This project takes a GitHub Repository URL and produces four outputs:

• Architecture summary
• API summary
• Onboarding guide
• Architecture diagram (mermaid)

It is built using LangChain, embeddings and a simple multi-agent workflow.

ingest → architecture → api → onboarding → diagram

What is actually happening?

Step 1: Repository is cloned locally

First, the repository is cloned using GitPython into a local filesystem.

Step 2: Code is split into chunks

Using LangChain's RecursiveCharacterTextSplitter, source files are split based on separators (line and paragraph breaks, sentence boundaries etc.). This produces semantically coherent blocks for the context window.

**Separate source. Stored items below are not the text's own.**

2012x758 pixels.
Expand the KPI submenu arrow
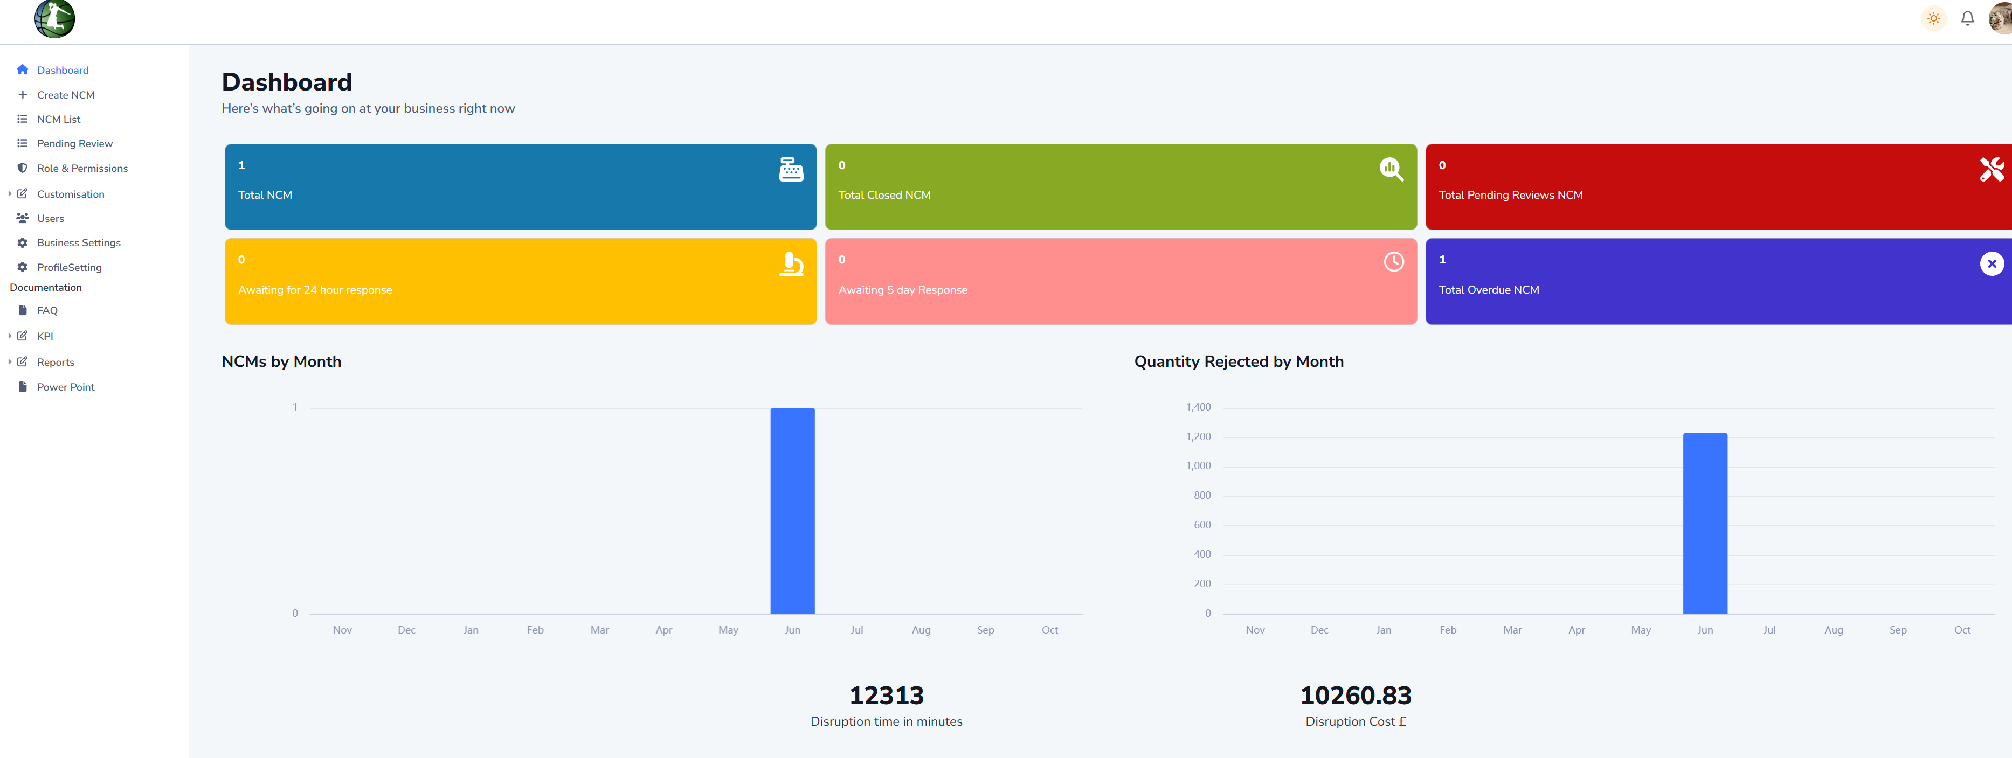[9, 336]
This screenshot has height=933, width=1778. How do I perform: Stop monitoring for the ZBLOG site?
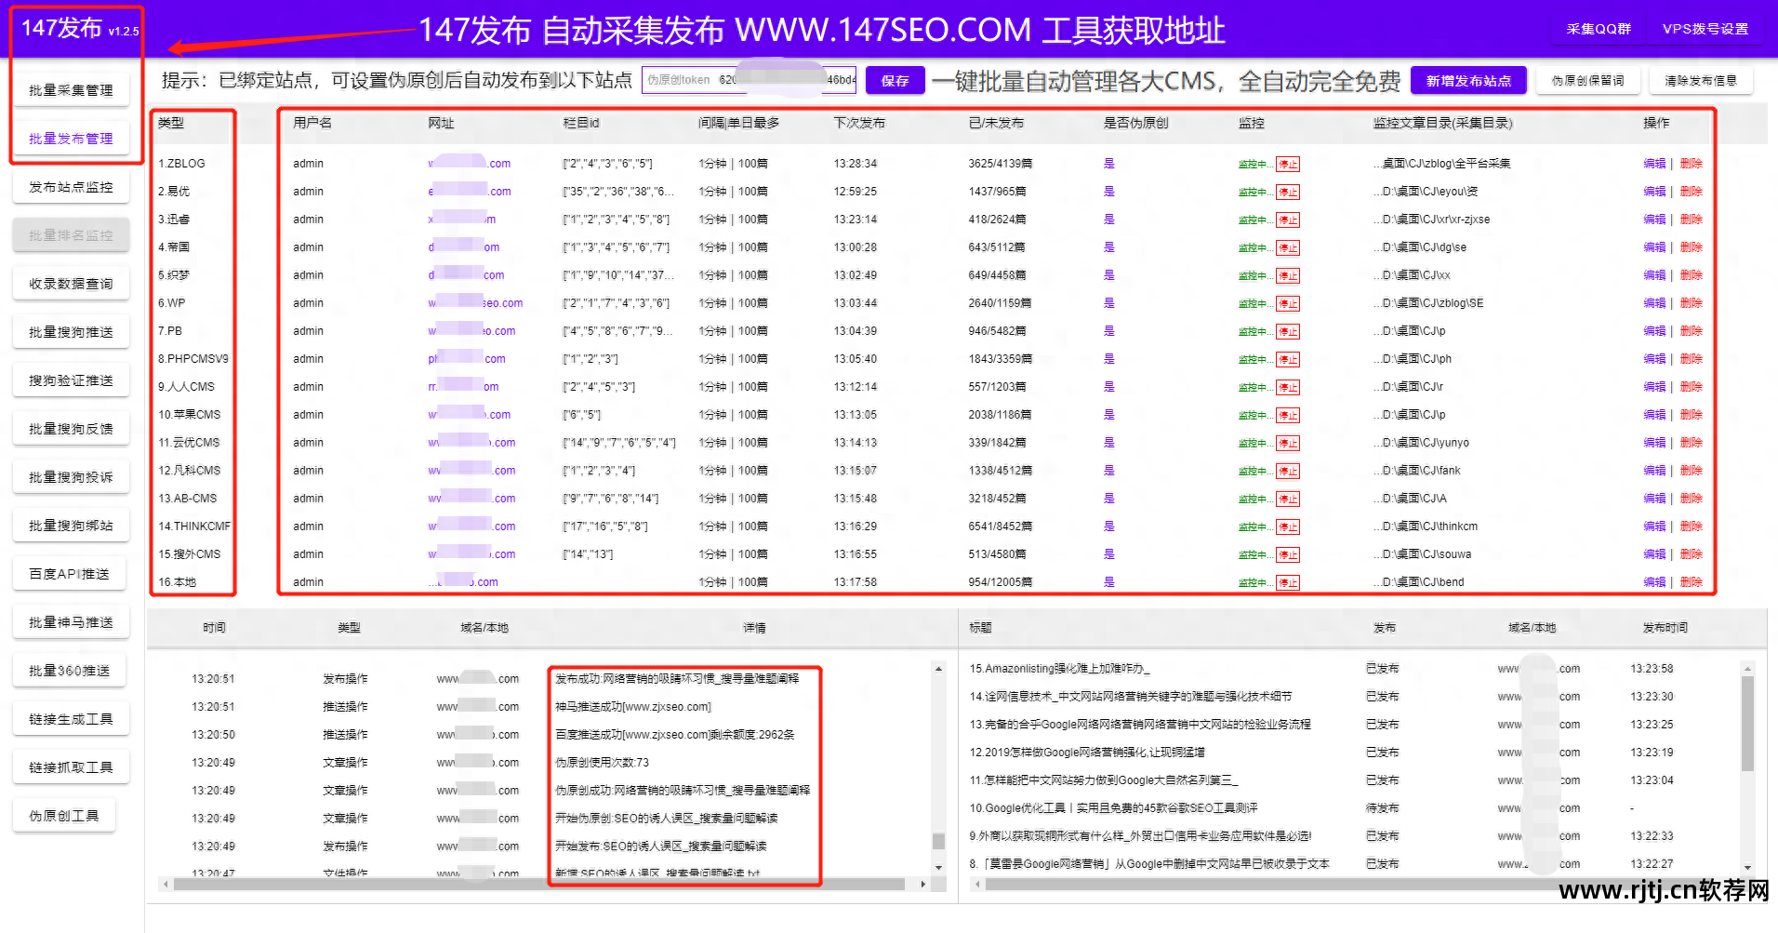coord(1288,163)
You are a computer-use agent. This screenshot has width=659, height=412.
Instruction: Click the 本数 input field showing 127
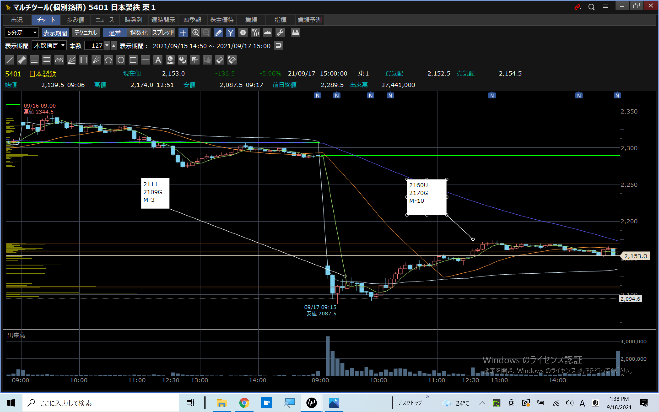pos(94,46)
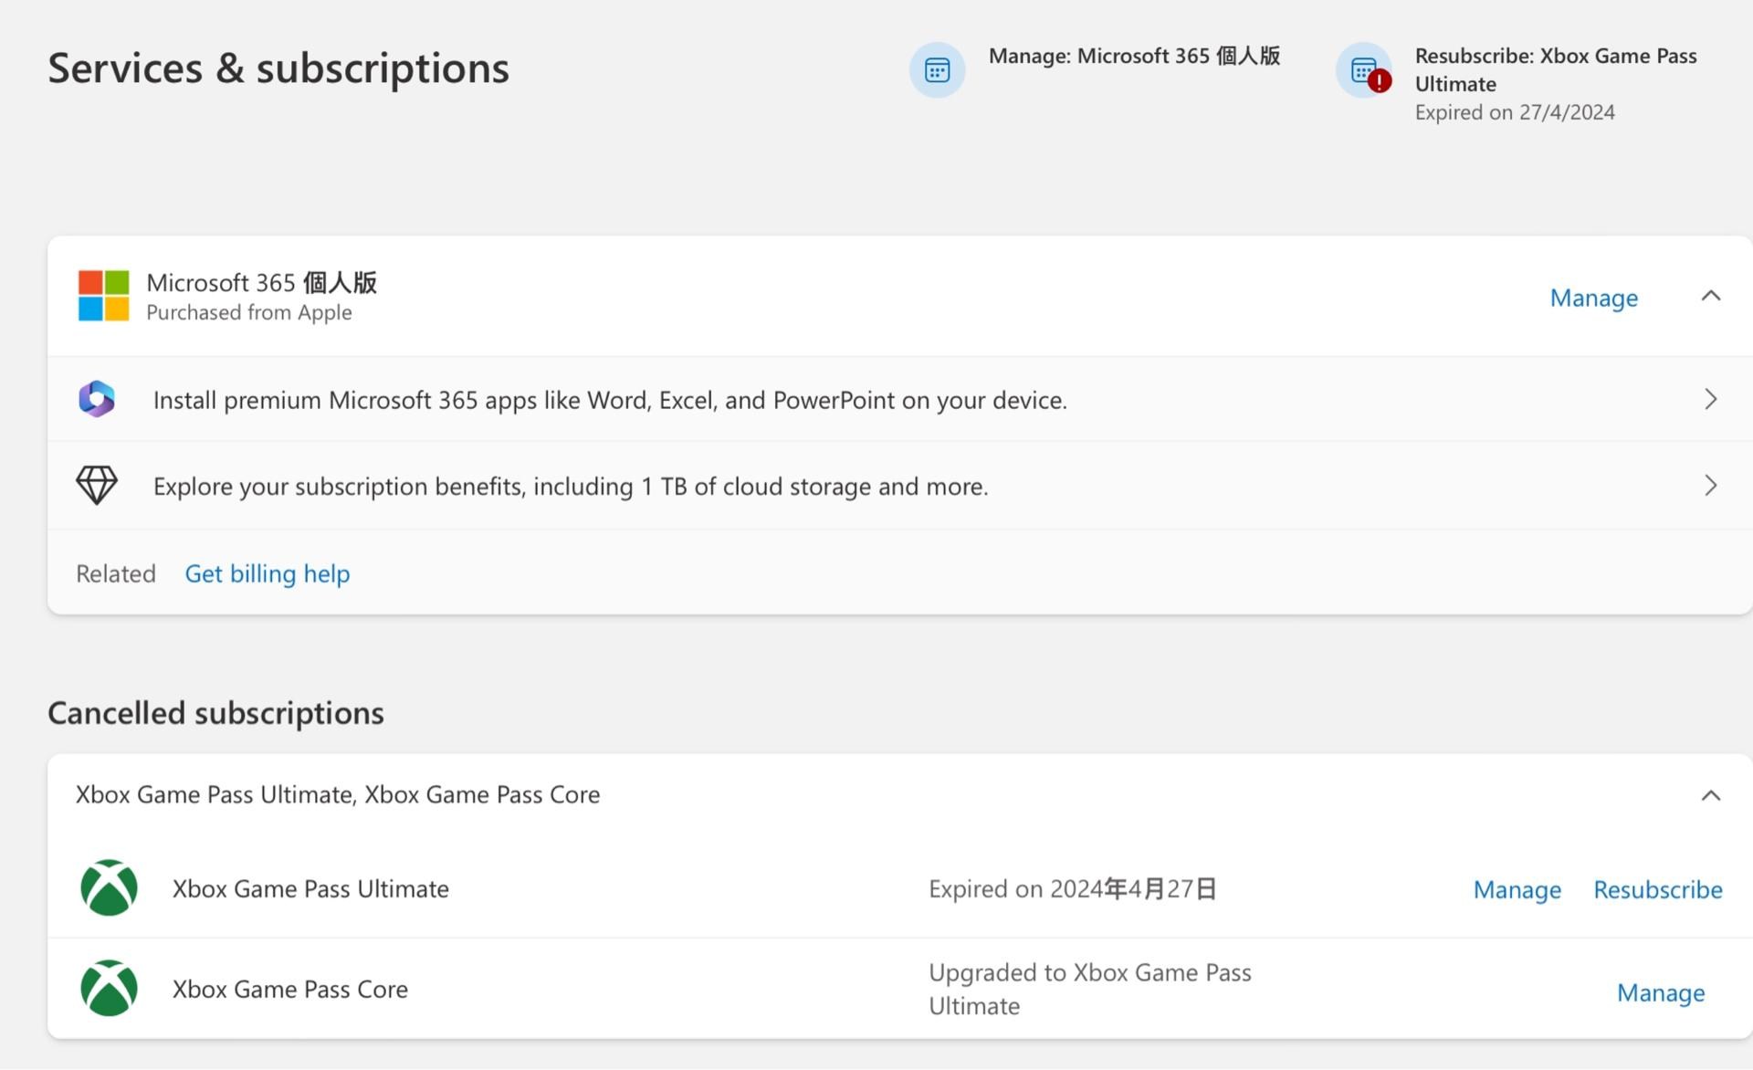Open the install premium apps row chevron
Screen dimensions: 1753x1070
[1709, 398]
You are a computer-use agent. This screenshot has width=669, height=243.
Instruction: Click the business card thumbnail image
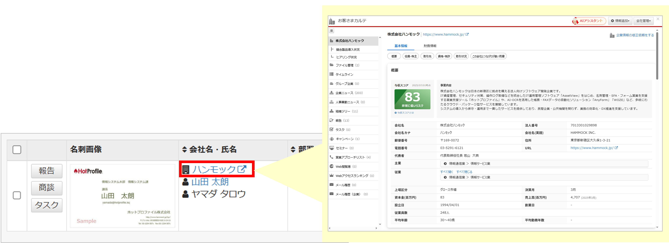[122, 196]
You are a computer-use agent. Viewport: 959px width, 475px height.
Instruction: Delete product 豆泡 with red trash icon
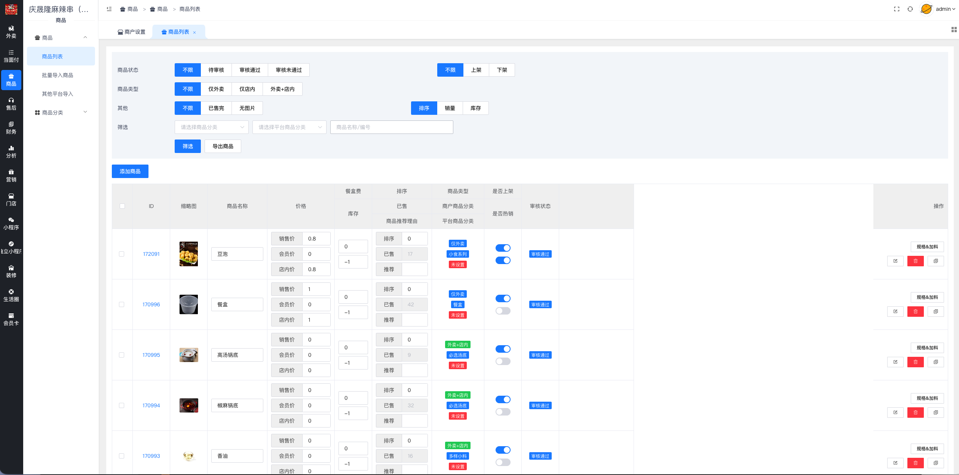point(915,261)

Step 3: Chunks are embedded and stored in a vector DB

Each chunk is embedded using OpenAI embeddings model (text-embedding-3-small) and stored in a vector database (Chroma). Internally, the embedding model tokenizes the input, processes them through a transformer network and outputs a fixed-size dense vector. This gives semantic retrieval over code and an ability to retrieve relevant parts without matching keywords.

  def load_config(path="config.json"):
    ...

  becomes
  
  [0.012, -0.98, 0.44, ...]  # ~1536 dimensions

This vector is a numerical representation of the chunk in a semantic vector space, not a summary.

For each chunk, Chroma actually stores vector, original text and metadata like:

  {
  "id": "chunk_1234",
  "embedding": [0.12, -0.44, ...],
  "text": "def load_config(...)",
  "metadata": {
    "source": "config.py",
    "chunk_index": 3
  }
}

Step 4: LangChain's role

LangChain is basically a glue between embeddings, vector DB and LLM APIs.

It is used in three places: text splitting, embedding wrapper and vector store abstraction. First, LangChain is just normalizing raw strings into a structured Document format. Second, it is a thin wrapper over OpenAI's embedding endpoint. Finally, it stores vectors in disk backed index as well as helps running cosine similarity search.

Step 5: Each agent retrieves a different slice of the repo

When a query is issued, the vector database computes the cosine similarity between the query embeddings and the vectors in the index and returns top-k nearest chunks. The agent is not searching, it is leveraging a nearest-neighbour lookup in multi-dimensional space to pull a specific slice of the repo.

  docs = vectorstore.similarity_search(
    "authentication middleware jwt session",
    k=5
)

Each agent defines its own retrieval direction depending on the task.

  docs = retrieve( """ architecture frontend backend services database api middleware request flow components """ )

Step 6: LLM generates structured output

LLM's job here is to take the retrieval and force it into a structured output format. The model is not understanding the repo, it is optimizing for coherence and doing the pattern completion from context.

Sample analysis/output:

Step 7: UI is displayed using FastAPI

FastAPI acts as an orchestration layer that receives the repo url, triggers the ingestion pipelines, executes the graph workflow and return the rendered markdown to the client.

Next step

Instead of the usual (like most RAG systems),

  query->retrieve->generate

this system does,

  repo → embed → store
  multiple task-specific queries -> retrieval -> structured outputs

It is multi-perspective retrieval over same knowledge space.

The current bottleneck of this project is its reliance on linear text chunking, which sometimes fragments functional logic across multiple embeddings. The next iteration would be to replace chunking with hierarchical index by mapping imports, inheritance and function calls. This lets the agents follow the execution paths, instead of relying on semantic similarity.